After having a terrible first half of the school year last year, my Bear switched schools and had a fabulous team of people willing to help him. A teacher who understood him and was helping to get him ready for the next year: not for the next grade, but for him to return to kindergarten in the fall, but this time, used to the routines, a plan in place, ready to for a great year.
His teacher was just what he needed. She saw beyond his diagnosis and beyond some of his rougher moments to truly love my child. I didn’t have any anxiety about this school year because I knew he would be headed right back into last year’s teacher’s classroom.
But then the classroom assignment letter came.

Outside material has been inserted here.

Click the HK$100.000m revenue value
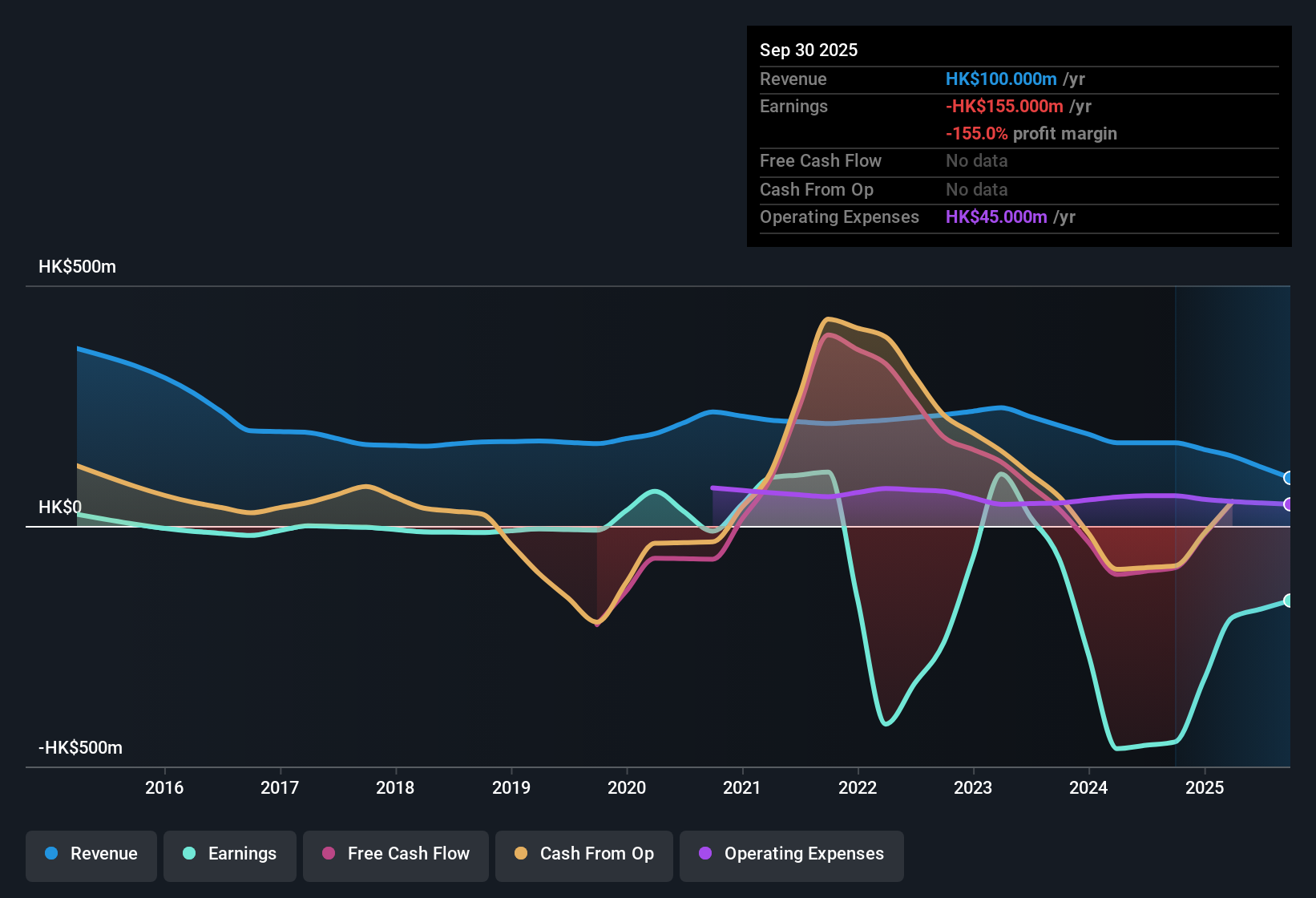The width and height of the screenshot is (1316, 898). (x=1000, y=79)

And he was not in her class.
A quick scan of the letter showed that this wasn’t just an error that could be cleared up by a phone call to the school: his teacher from last year was not listed as a teacher in the school any more.

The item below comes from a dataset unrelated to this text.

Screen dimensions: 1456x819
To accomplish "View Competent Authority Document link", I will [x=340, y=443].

Cue panic attack. After never having a panic attack in my life until the great disappearing act two weeks ago, they come on very easily now.
A teacher who hadn’t had him last year. Who doesn’t know him.
This is what we were trying to avoid. That learning curve at the beginning of the school year where a new teacher would have to figure out how to best work with Bear.
The fear that this teacher won’t be the right fit for him.
I know that this is something that usually happens every year. But it wasn’t supposed to happen this year. This was supposed to be our one easy year.
We went in to meet his new teacher and I feel better after talking to her… even better knowing that when his old teacher knew she would be taking a totally different type of position somewhere else, she made the suggestion that Bear be placed with the teacher he was assigned to.
But still- it’s a worry where before there was none.
To top it off, his special needs teacher isn’t returning, either.
The two people who had worked the closest with him: gone.
So suddenly, a smooth transition into the new year isn’t guaranteed.
His first day is Wednesday and I can’t help it: I’m worried.